Protein-enriched diet, with the use of lean red meat, combined with progressive resistance training enhances lean tissue mass and muscle strength and reduces circulating IL-6 concentrations in elderly women : A cluster randomized controlled trial
Daly, R. M, O'Connell, S. L, Mundell, N. L, Grimes, C. A, Dunstan, D. W & Nowson, CA. (2014). Protein-enriched diet, with the use of lean red meat, combined with progressive resistance training enhances lean tissue mass and muscle strength and reduces circulating IL-6 concentrations in elderly women : A cluster randomized controlled trial. American Journal of Clinical Nutrition : A journal reporting the practical application of our world-wide knowledge of nutrition,99(4), 899-910. Retrieved from https://doi.org/10.3945/ajcn.113.064154
Background: Physical inactivity, inadequate dietary protein, and low-grade systemic inflammation contribute to age-related muscle loss, impaired function, and disability. Objective: We assessed the effects of progressive resistance training (PRT) combined with a protein-enriched diet facilitated through lean red meat on lean tissue mass (LTM), muscle size, strength and function, circulating inflammatory markers, blood pressure, and lipids in elderly women. Design: In a 4-mo cluster randomized controlled trial, 100 women aged 60–90 y who were residing in 15 retirement villages were allocated to receive PRT with lean red meat (∼160 g cooked) to be consumed 6 d/wk [resistance training plus lean red meat (RT+Meat) group; n = 53] or control PRT [1 serving pasta or rice/d; control resistance training (CRT) group; n = 47)]. All women undertook PRT 2 times/wk and received 1000 IU vitamin D3/d. Results: The mean (± SD) protein intake was greater in the RT+Meat group than in the CRT group throughout the study (1.3 ± 0.3 compared with 1.1 ± 0.3 g · kg−1 · d−1, respectively; P < 0.05). The RT+Meat group experienced greater gains in total body LTM (0.45 kg; 95% CI: 0.07, 0.84 kg), leg LTM (0.22 kg; 95% CI: 0.02, 0.42 kg), and muscle strength (18%; 95% CI: 0.03, 0.34) than did the CRT group (all P < 0.05). The RT+Meat group also experienced a 10% greater increase in serum insulin-like growth factor I (P < 0.05) and a 16% greater reduction in the proinflammatory marker interleukin-6 (IL-6) (P < 0.05) after 4 mo. There were no between-group differences for the change in blood lipids or blood pressure.
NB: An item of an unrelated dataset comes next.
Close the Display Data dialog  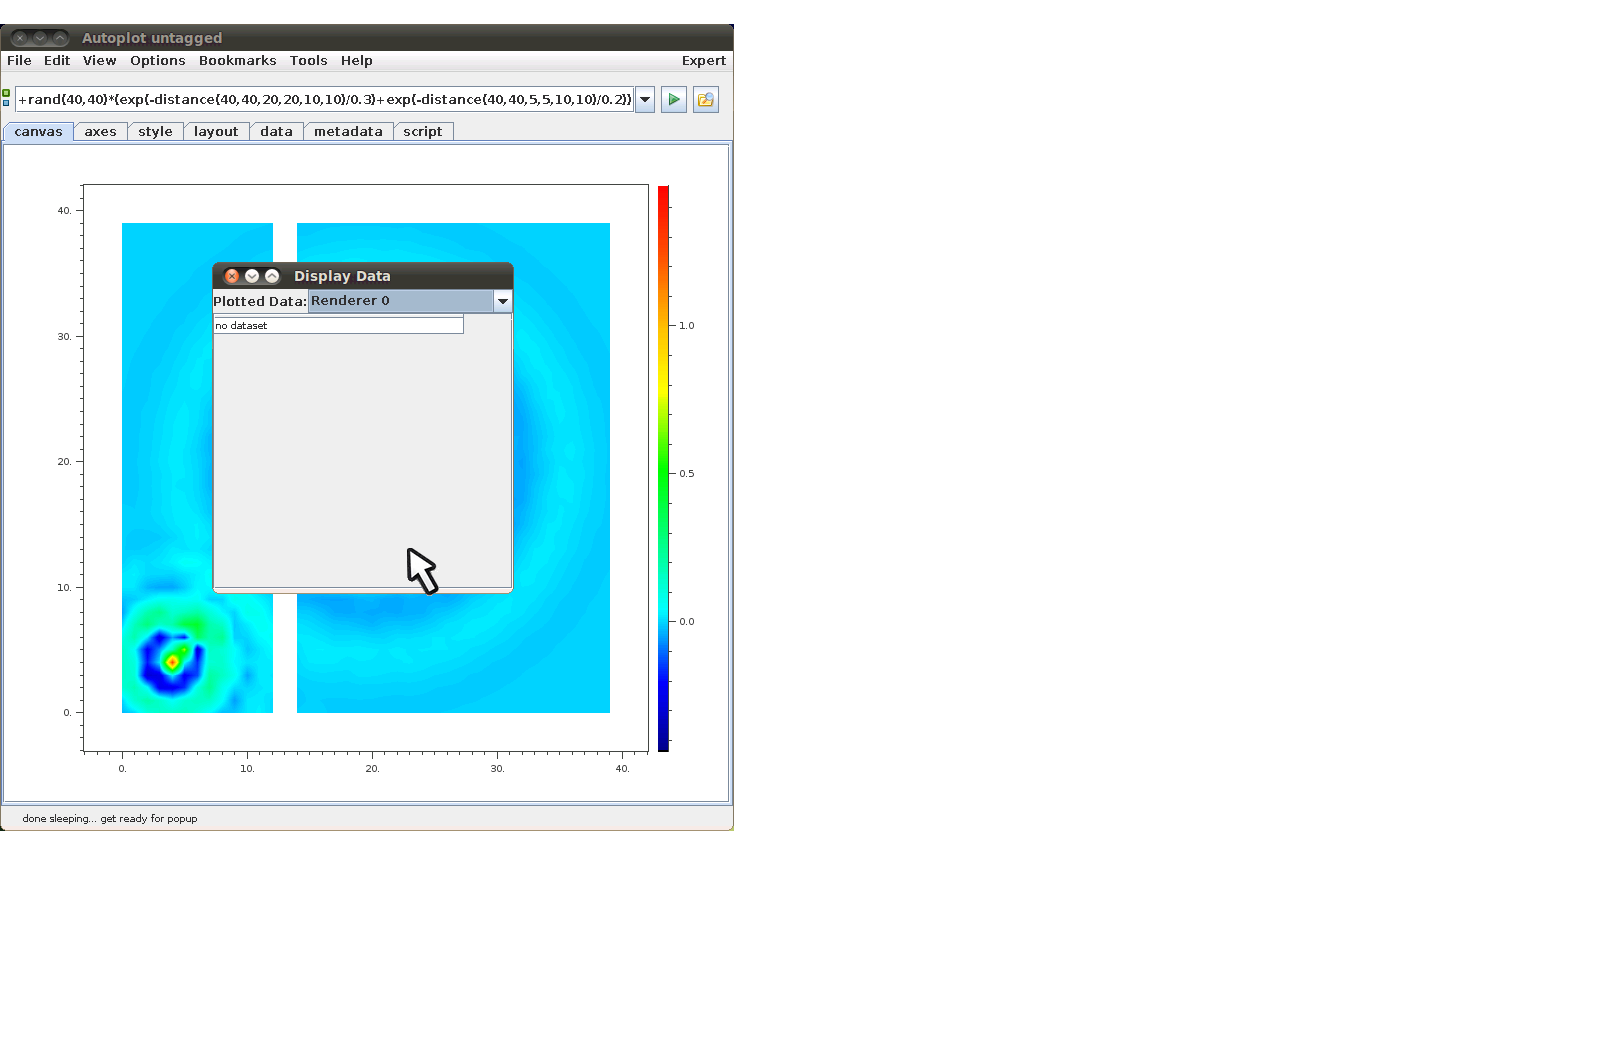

Conclusion: A protein-enriched diet equivalent to ∼1.3 g · kg−1 · d−1 achieved through lean red meat is safe and effective for enhancing the effects of PRT on LTM and muscle strength and reducing circulating IL-6 concentrations in elderly women. This trial was registered at the Australian Clinical Trials Registry as ACTRN12609000223235.